Friday, April 18, 2008

The Kooks

Inside In/Inside Out

Just for dislaimer's sake, "Inside In/ Inside Out" for what it is, is a pretty okay album. For what it is. Which is overtly sugary/hooky Brit-Pop that draws equally from the "big moments" of British popular music over the last two decades in equal doses. Which is to say, the Specials, the Jam, Oasis, the Libertines. They know their way around a spiky guitar line and they've got a knack for a good chorus. But sometimes, jesus, is that really enough? Haven't we had enough of the four-five cute young blokes with super-tight jeans and elegantly mussed hair, doing that cross between Keith Richards and Pete Townshend without a bit of the danger and subversiveness of either?

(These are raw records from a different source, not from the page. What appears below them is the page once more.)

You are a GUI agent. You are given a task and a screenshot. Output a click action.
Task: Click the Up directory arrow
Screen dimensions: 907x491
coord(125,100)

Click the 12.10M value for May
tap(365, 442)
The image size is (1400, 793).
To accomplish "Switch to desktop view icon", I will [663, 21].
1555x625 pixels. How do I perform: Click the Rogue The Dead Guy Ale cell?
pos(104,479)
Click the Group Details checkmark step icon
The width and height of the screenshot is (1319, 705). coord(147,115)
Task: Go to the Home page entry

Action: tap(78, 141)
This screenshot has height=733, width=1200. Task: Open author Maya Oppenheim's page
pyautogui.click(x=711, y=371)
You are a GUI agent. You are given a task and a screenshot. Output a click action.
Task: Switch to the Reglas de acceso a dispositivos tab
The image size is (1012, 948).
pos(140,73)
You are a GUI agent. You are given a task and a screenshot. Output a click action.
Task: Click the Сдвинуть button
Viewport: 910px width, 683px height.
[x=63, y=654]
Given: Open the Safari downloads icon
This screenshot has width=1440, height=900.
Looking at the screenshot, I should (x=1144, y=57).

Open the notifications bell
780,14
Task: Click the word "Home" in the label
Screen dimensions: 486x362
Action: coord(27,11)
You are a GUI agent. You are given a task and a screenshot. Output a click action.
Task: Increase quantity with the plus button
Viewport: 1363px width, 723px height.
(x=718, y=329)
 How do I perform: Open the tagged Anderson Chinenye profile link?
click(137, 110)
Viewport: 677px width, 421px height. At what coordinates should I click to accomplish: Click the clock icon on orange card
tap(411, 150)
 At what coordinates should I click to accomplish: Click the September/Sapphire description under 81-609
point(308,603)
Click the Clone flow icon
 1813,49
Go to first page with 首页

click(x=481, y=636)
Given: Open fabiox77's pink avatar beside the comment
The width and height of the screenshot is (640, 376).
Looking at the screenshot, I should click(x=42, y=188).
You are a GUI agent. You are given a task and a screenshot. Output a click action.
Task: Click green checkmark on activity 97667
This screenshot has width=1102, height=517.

I'm not trying to shit on their parade or anything, they're really young and they'll hopefully develope into better songwriters, but, fuck, man. This whole thing... something's not right. Almost smells too packaged and ready for the big time. I read about them for the first time in Men's Vogue for fuck's sake. I can just imagine a bunch of exectuives sitting around bemoaning the Libertines' very unpop danger and messy demise, "Fuck, Doherty's in jail again and Barat is melting down in America! What's going to happen to our bottom line." And then this guy appears out of nowhere with a puff of brimstone in the middle of the conference room and assures them not to worry, Plan B is fully in effect. And a wall slides back to reveal the Pritchard boys and their confederates in these cloning tubes. Cut to everyone laughing in a sinister fashion. See, I said I didn't want to shit on them, and I just did.

- Matthew Moyer

A Woman's Weapon/Wet Nurse

"The Thing That Wasn't There/The Wooden Song" EP

So right before Xmas I was skulking around the Movement HQ, shaking down the couch cushions for loose change so that I could buy "Golden Compass" action figures and liquid eyeliner to drink, and I came upon this unassumimg CD-R buried under an already groaning pile, with no accompanying info beyond a hasty marker scrawl. Taking a closer peek, I see that it's a 4-song CDR split release between A Woman's Weapon and the Wet Nurse! Fucking score! They're only the two best bands in Jacksonville bar none - perfect for washing the taste of the Black Kids out of your ears, argh - both, not at all coincidentally, fronted by ace vocalist Danielle Mathieux. A Woman's Weapon is her cabaret-noir project with electro enfante-terible Jason Irvin, and the Wet Nurse is her noise-horror solo project. The Woman's Weapon "side" starts out with "The Thing That Wasn't There" and here I thought I'd heard all their songs up to this point! Not a chance loser - and it's a monstrous ditty too. A slice of gothic horror much more haunted house creepy than pretty much anything else I've encountered by them - comes off like a cross between Beat Happening at their Crampsiest, Legendary Pink Dots at their most twilit and Pil at their most nauseous. Disorienting doesn't even begin to describe it - primitive slabs of seesawing electronics crisscross like a storm-tossed boat while Mathieux and Ervin sing-talk through their lines like two late-night horror hosts. After that is one of their other high points, the melancholy and baroque "Mother's Lament," which is just... goddamn, sparse chord organ lurks quietly beneath her trilling voice. After that are two tracks from the Wet Nurse album that I previously reviewed, the "Wooden Song" and a tense cover of Queen Adreena's "Kissing My Disgrace.". Check out that for more context - but let me tell you that it's always good to revisit that. I don't know how you're going to get ahold of this album. Maybe write'em real nice and tell'em that some crank was raving about their tunes.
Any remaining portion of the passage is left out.